** The data follows **

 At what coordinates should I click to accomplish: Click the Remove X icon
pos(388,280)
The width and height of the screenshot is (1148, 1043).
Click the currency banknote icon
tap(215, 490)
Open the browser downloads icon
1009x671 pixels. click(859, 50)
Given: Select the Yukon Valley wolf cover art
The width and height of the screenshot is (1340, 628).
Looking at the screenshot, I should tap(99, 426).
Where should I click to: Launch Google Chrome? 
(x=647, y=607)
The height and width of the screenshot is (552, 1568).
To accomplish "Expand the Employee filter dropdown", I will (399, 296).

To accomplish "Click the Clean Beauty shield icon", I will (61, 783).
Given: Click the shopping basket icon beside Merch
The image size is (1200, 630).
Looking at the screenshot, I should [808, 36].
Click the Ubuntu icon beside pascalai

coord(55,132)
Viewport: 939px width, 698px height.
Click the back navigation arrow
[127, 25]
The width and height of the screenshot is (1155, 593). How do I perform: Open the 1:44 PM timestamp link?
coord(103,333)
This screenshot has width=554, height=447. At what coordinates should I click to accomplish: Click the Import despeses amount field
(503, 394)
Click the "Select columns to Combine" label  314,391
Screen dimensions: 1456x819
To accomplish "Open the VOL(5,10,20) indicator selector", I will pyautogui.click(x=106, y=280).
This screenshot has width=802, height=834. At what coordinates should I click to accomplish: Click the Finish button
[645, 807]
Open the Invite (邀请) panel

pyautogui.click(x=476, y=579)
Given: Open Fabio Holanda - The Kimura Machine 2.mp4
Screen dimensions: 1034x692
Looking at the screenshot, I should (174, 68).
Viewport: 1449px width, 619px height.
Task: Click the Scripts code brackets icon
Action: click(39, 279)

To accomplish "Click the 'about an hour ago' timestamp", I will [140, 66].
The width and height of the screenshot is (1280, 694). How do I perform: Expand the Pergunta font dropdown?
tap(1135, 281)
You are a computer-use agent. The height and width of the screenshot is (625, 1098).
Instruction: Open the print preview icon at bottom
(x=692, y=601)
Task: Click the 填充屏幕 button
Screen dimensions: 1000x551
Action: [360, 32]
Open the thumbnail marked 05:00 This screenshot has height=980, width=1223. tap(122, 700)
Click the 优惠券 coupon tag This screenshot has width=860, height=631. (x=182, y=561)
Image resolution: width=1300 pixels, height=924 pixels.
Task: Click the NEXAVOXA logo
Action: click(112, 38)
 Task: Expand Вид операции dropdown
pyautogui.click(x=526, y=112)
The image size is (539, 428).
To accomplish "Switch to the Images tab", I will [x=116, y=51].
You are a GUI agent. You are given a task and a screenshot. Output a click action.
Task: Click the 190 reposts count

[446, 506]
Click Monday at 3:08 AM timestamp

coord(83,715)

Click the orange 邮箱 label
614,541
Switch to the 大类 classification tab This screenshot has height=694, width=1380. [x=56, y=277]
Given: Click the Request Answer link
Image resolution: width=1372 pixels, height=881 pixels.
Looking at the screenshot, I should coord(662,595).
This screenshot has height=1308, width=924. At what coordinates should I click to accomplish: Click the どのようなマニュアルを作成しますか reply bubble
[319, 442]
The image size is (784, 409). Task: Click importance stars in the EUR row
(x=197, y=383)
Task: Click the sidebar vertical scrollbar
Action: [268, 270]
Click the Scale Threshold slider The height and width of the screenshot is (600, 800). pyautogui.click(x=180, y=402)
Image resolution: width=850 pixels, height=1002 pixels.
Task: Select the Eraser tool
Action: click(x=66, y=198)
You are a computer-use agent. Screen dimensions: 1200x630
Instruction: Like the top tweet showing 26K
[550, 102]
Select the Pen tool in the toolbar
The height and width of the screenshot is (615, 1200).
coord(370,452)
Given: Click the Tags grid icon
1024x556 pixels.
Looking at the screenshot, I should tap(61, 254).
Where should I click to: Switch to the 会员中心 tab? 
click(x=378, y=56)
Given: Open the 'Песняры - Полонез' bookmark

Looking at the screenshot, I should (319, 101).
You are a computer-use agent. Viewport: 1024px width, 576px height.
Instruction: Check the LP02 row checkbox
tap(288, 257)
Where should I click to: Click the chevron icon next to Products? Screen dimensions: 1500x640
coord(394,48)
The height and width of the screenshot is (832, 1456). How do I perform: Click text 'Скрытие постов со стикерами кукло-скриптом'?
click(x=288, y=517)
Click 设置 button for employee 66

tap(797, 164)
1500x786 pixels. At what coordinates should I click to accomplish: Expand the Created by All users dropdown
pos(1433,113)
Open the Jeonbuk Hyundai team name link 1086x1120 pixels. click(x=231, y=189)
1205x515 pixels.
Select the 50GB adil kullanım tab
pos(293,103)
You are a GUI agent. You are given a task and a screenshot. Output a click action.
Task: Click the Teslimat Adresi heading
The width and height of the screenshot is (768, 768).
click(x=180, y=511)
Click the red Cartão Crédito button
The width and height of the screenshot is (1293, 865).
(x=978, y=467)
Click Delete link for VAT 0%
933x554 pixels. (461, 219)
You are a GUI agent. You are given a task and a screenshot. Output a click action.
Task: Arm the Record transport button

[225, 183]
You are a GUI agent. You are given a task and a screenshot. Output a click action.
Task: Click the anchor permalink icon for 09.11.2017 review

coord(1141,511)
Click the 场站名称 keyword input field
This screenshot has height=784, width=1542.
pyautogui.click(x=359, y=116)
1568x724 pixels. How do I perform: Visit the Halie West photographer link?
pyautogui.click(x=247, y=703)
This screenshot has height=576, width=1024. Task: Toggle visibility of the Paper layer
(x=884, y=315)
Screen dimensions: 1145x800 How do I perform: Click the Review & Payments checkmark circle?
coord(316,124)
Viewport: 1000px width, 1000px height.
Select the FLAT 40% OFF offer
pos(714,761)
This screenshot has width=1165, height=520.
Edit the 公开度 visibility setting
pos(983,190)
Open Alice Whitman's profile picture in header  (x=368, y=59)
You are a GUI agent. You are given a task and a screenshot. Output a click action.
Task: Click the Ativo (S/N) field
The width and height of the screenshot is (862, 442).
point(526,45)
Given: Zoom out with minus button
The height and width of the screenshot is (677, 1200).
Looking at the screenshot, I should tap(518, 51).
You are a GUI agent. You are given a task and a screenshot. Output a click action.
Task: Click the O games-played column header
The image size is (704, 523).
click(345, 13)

** End of The data **

### Exercise brief
Set down the whole of the material again, exactly.

### Solution
 At what coordinates should I click to accomplish: Click the Remove X icon
pos(388,280)
The width and height of the screenshot is (1148, 1043).
Click the currency banknote icon
tap(215, 490)
Open the browser downloads icon
1009x671 pixels. click(859, 50)
Given: Select the Yukon Valley wolf cover art
The width and height of the screenshot is (1340, 628).
Looking at the screenshot, I should tap(99, 426).
Where should I click to: Launch Google Chrome? 
(x=647, y=607)
The height and width of the screenshot is (552, 1568).
To accomplish "Expand the Employee filter dropdown", I will (399, 296).

To accomplish "Click the Clean Beauty shield icon", I will (61, 783).
Given: Click the shopping basket icon beside Merch
The image size is (1200, 630).
Looking at the screenshot, I should [808, 36].
Click the Ubuntu icon beside pascalai

coord(55,132)
Viewport: 939px width, 698px height.
Click the back navigation arrow
[127, 25]
The width and height of the screenshot is (1155, 593). How do I perform: Open the 1:44 PM timestamp link?
coord(103,333)
This screenshot has width=554, height=447. At what coordinates should I click to accomplish: Click the Import despeses amount field
(503, 394)
Click the "Select columns to Combine" label  314,391
Screen dimensions: 1456x819
To accomplish "Open the VOL(5,10,20) indicator selector", I will pyautogui.click(x=106, y=280).
This screenshot has width=802, height=834. At what coordinates should I click to accomplish: Click the Finish button
[645, 807]
Open the Invite (邀请) panel

pyautogui.click(x=476, y=579)
Given: Open Fabio Holanda - The Kimura Machine 2.mp4
Screen dimensions: 1034x692
Looking at the screenshot, I should (174, 68).
Viewport: 1449px width, 619px height.
Task: Click the Scripts code brackets icon
Action: click(39, 279)

To accomplish "Click the 'about an hour ago' timestamp", I will [140, 66].
The width and height of the screenshot is (1280, 694). How do I perform: Expand the Pergunta font dropdown?
tap(1135, 281)
You are a computer-use agent. The height and width of the screenshot is (625, 1098).
Instruction: Open the print preview icon at bottom
(x=692, y=601)
Task: Click the 填充屏幕 button
Screen dimensions: 1000x551
Action: [360, 32]
Open the thumbnail marked 05:00 This screenshot has height=980, width=1223. tap(122, 700)
Click the 优惠券 coupon tag This screenshot has width=860, height=631. (x=182, y=561)
Image resolution: width=1300 pixels, height=924 pixels.
Task: Click the NEXAVOXA logo
Action: click(112, 38)
 Task: Expand Вид операции dropdown
pyautogui.click(x=526, y=112)
The image size is (539, 428).
To accomplish "Switch to the Images tab", I will [x=116, y=51].
You are a GUI agent. You are given a task and a screenshot. Output a click action.
Task: Click the 190 reposts count

[446, 506]
Click Monday at 3:08 AM timestamp

coord(83,715)

Click the orange 邮箱 label
614,541
Switch to the 大类 classification tab This screenshot has height=694, width=1380. [x=56, y=277]
Given: Click the Request Answer link
Image resolution: width=1372 pixels, height=881 pixels.
Looking at the screenshot, I should coord(662,595).
This screenshot has height=1308, width=924. At what coordinates should I click to accomplish: Click the どのようなマニュアルを作成しますか reply bubble
[319, 442]
The image size is (784, 409). Task: Click importance stars in the EUR row
(x=197, y=383)
Task: Click the sidebar vertical scrollbar
Action: [268, 270]
Click the Scale Threshold slider The height and width of the screenshot is (600, 800). pyautogui.click(x=180, y=402)
Image resolution: width=850 pixels, height=1002 pixels.
Task: Select the Eraser tool
Action: click(x=66, y=198)
You are a computer-use agent. Screen dimensions: 1200x630
Instruction: Like the top tweet showing 26K
[550, 102]
Select the Pen tool in the toolbar
The height and width of the screenshot is (615, 1200).
coord(370,452)
Given: Click the Tags grid icon
1024x556 pixels.
Looking at the screenshot, I should tap(61, 254).
Where should I click to: Switch to the 会员中心 tab? 
click(x=378, y=56)
Given: Open the 'Песняры - Полонез' bookmark

Looking at the screenshot, I should (319, 101).
You are a computer-use agent. Viewport: 1024px width, 576px height.
Instruction: Check the LP02 row checkbox
tap(288, 257)
Where should I click to: Click the chevron icon next to Products? Screen dimensions: 1500x640
coord(394,48)
The height and width of the screenshot is (832, 1456). How do I perform: Click text 'Скрытие постов со стикерами кукло-скриптом'?
click(x=288, y=517)
Click 设置 button for employee 66

tap(797, 164)
1500x786 pixels. At what coordinates should I click to accomplish: Expand the Created by All users dropdown
pos(1433,113)
Open the Jeonbuk Hyundai team name link 1086x1120 pixels. click(x=231, y=189)
1205x515 pixels.
Select the 50GB adil kullanım tab
pos(293,103)
You are a GUI agent. You are given a task and a screenshot. Output a click action.
Task: Click the Teslimat Adresi heading
The width and height of the screenshot is (768, 768).
click(x=180, y=511)
Click the red Cartão Crédito button
The width and height of the screenshot is (1293, 865).
(x=978, y=467)
Click Delete link for VAT 0%
933x554 pixels. (461, 219)
You are a GUI agent. You are given a task and a screenshot. Output a click action.
Task: Arm the Record transport button

[225, 183]
You are a GUI agent. You are given a task and a screenshot. Output a click action.
Task: Click the anchor permalink icon for 09.11.2017 review

coord(1141,511)
Click the 场站名称 keyword input field
This screenshot has height=784, width=1542.
pyautogui.click(x=359, y=116)
1568x724 pixels. How do I perform: Visit the Halie West photographer link?
pyautogui.click(x=247, y=703)
This screenshot has height=576, width=1024. Task: Toggle visibility of the Paper layer
(x=884, y=315)
Screen dimensions: 1145x800 How do I perform: Click the Review & Payments checkmark circle?
coord(316,124)
Viewport: 1000px width, 1000px height.
Select the FLAT 40% OFF offer
pos(714,761)
This screenshot has width=1165, height=520.
Edit the 公开度 visibility setting
pos(983,190)
Open Alice Whitman's profile picture in header  (x=368, y=59)
You are a GUI agent. You are given a task and a screenshot. Output a click action.
Task: Click the Ativo (S/N) field
The width and height of the screenshot is (862, 442).
point(526,45)
Given: Zoom out with minus button
The height and width of the screenshot is (677, 1200).
Looking at the screenshot, I should tap(518, 51).
You are a GUI agent. You are given a task and a screenshot. Output a click action.
Task: Click the O games-played column header
The image size is (704, 523).
click(345, 13)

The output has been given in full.